How to complete this task —
Reproduce each entry below verbatim.
[Opening Material provided section]
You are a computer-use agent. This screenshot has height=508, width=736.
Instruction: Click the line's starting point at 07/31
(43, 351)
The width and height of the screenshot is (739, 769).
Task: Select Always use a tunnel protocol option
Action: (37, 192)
[Closing Material provided section]
Expected output —
You are a computer-use agent. This screenshot has height=508, width=736.
Instruction: Click the line's starting point at 07/31
(43, 351)
The width and height of the screenshot is (739, 769).
Task: Select Always use a tunnel protocol option
Action: (37, 192)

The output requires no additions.